(Dataset records)

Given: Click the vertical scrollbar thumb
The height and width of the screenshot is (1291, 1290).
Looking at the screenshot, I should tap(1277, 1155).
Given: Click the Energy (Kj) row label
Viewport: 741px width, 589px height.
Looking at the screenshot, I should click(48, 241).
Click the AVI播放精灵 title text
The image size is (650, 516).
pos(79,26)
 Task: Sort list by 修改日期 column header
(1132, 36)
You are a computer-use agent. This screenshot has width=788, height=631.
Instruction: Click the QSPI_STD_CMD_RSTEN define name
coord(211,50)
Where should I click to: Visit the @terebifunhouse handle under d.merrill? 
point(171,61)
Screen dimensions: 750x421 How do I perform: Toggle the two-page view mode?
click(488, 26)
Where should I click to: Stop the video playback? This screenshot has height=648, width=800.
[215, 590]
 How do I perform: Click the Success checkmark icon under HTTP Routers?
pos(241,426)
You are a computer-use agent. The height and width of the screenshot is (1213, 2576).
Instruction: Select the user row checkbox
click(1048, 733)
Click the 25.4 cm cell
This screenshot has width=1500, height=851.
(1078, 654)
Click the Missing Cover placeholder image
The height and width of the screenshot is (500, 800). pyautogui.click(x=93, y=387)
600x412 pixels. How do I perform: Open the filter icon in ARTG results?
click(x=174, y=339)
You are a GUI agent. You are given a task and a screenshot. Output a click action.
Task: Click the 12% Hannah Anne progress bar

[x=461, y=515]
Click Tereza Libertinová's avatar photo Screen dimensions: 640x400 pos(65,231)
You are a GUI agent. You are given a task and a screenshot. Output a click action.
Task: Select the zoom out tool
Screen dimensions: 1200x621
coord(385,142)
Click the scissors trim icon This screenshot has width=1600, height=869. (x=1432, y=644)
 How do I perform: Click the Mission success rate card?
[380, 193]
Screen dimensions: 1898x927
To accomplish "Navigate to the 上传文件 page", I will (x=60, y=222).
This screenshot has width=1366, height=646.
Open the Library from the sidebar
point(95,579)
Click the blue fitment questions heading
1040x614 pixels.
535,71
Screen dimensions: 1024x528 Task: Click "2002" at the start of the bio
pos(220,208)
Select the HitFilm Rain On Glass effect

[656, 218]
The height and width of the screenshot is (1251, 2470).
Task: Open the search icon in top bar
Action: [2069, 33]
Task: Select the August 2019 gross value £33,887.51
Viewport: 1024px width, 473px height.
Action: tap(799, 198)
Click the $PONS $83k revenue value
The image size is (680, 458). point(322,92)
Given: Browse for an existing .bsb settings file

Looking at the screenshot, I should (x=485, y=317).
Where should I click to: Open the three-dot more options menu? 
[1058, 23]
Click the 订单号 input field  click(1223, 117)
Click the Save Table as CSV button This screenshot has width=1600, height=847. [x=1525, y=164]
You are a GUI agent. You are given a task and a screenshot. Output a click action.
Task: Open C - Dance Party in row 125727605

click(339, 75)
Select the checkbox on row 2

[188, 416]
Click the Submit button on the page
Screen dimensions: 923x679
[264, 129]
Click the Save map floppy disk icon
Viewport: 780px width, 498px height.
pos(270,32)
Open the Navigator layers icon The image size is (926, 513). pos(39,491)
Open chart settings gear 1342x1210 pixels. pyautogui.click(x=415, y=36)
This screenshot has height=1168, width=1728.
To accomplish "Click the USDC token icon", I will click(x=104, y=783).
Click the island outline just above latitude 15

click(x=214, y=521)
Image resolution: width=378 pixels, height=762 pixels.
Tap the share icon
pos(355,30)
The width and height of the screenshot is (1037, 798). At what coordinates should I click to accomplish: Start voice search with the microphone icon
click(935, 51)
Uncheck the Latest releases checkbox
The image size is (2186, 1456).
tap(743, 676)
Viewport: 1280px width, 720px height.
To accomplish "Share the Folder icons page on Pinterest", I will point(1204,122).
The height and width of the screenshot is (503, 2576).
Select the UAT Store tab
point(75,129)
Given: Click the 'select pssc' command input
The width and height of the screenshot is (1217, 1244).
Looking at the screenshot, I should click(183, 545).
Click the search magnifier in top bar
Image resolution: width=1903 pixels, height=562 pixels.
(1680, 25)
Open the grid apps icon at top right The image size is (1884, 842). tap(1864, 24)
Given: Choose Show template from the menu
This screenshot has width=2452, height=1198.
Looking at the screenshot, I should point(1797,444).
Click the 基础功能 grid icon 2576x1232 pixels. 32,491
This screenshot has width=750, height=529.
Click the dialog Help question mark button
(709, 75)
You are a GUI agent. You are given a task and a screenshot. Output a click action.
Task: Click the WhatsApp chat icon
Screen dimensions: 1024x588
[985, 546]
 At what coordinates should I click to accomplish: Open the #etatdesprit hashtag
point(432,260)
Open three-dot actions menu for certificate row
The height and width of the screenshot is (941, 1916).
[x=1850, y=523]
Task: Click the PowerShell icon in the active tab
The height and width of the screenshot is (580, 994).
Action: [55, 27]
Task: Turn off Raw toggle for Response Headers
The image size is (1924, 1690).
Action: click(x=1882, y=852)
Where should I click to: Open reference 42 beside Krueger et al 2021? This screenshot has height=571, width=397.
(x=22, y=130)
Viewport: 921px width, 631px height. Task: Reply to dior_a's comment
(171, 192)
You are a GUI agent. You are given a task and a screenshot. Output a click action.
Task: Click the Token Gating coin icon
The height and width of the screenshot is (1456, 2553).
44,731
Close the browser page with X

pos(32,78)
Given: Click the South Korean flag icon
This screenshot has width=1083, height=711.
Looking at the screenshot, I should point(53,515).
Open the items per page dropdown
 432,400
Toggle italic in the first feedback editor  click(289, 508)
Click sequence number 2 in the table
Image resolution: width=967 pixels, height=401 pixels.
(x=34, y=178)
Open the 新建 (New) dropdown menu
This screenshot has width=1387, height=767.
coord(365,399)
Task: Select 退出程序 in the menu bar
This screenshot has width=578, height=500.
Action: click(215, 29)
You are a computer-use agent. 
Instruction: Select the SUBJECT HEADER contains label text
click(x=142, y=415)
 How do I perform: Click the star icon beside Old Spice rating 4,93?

> Given problem
Output the items from the start of the records through the line containing "Click the scissors" as a numbered list, leaving out any blank lines.

> Response to this task
1. Given: Click the vertical scrollbar thumb
2. The height and width of the screenshot is (1291, 1290).
3. Looking at the screenshot, I should tap(1277, 1155).
4. Given: Click the Energy (Kj) row label
5. Viewport: 741px width, 589px height.
6. Looking at the screenshot, I should click(48, 241).
7. Click the AVI播放精灵 title text
8. The image size is (650, 516).
9. pos(79,26)
10.  Task: Sort list by 修改日期 column header
11. (1132, 36)
12. You are a computer-use agent. This screenshot has width=788, height=631.
13. Instruction: Click the QSPI_STD_CMD_RSTEN define name
14. coord(211,50)
15. Where should I click to: Visit the @terebifunhouse handle under d.merrill? 
16. point(171,61)
17. Screen dimensions: 750x421 How do I perform: Toggle the two-page view mode?
18. click(488, 26)
19. Where should I click to: Stop the video playback? This screenshot has height=648, width=800.
20. [215, 590]
21.  How do I perform: Click the Success checkmark icon under HTTP Routers?
22. pos(241,426)
23. You are a computer-use agent. The height and width of the screenshot is (1213, 2576).
24. Instruction: Select the user row checkbox
25. click(1048, 733)
26. Click the 25.4 cm cell
27. This screenshot has width=1500, height=851.
28. (1078, 654)
29. Click the Missing Cover placeholder image
30. The height and width of the screenshot is (500, 800). pyautogui.click(x=93, y=387)
31. 600x412 pixels. How do I perform: Open the filter icon in ARTG results?
32. click(x=174, y=339)
33. You are a GUI agent. You are given a task and a screenshot. Output a click action.
34. Task: Click the 12% Hannah Anne progress bar
35. [x=461, y=515]
36. Click Tereza Libertinová's avatar photo Screen dimensions: 640x400 pos(65,231)
37. You are a GUI agent. You are given a task and a screenshot. Output a click action.
38. Task: Select the zoom out tool
39. Screen dimensions: 1200x621
40. coord(385,142)
41. Click the scissors trim icon This screenshot has width=1600, height=869. (x=1432, y=644)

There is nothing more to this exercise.